Abstract

Vince L. Bantu’s opening words for this excellent and useful volume illustrate the issue at hand: “Christianity is and has always been a global religion. For this reason, it is important never to think of Christianity as becoming global” (1). While it is true that the expansion of the Christian community can be traced in recent years to mission from the churches in the West, as the author illustrates well in the chapters that follow, even as Christianity was spreading in a western direction in late antiquity, it was also spreading to the South and the East. While some of this has been described by others such as Lamin Sanneh (e.g., Disciples of All Nations: Pillars of World Christianity, 2008), even Sanneh comes in for some critique for a historiography, which Bantu describes as placing “Greek and Latin sources at the center of Christian mission with Asia and Africa as recipients of evangelization” (2, n. 5).
Bantu illustrates his point with scholarship that engages both primary sources and the best Patristic scholarship of early Christianity, both citing and critiquing sources such as Walter Bauer’s fascinating, though ultimately problematic argument (24). His clear explanation of the linguistic difficulties that were part of the rejection of the Chalcedonian position on Christology for both the Miaphysite position (especially in Ethiopia) and the Diaphysite position (in the Syriac-speaking East) will help illustrate the often-unacknowledged complexity of the respective positions, and the tragedy of the schisms that came in the wake of these misunderstandings. Bantu’s overview of the neglected history of the church in Nubia (84–95) is long overdue and fascinating, including both their successful military defense against the otherwise unstoppable Arab-Muslim invasion, and the possibility that the Nubian Christians had sought to bring the Gospel further south into Africa.

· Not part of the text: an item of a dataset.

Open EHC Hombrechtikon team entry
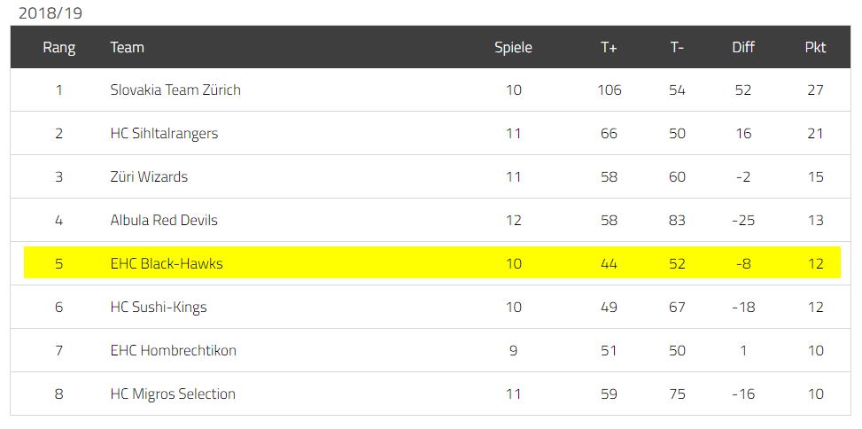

The sections on Christian history in the Middle East and Asia are likewise excellent, and one can especially appreciate Bantu’s conclusion, where he wisely circles back to Lamin Sanneh’s principle of translation and Andrew Walls’ twin indigenizing and pilgrim principles, noting the central importance of contextual approaches. He differentiates between an indigenizing approach to mission and one focused on indigeneity (227–28). He ultimately extends the latter into what he calls strategic indigeneity, in which outside workers only come if invited by the indigenous community (228). One weakness with this latter suggestion would be concerning communities in which there is no specifically indigenous community of believers at all.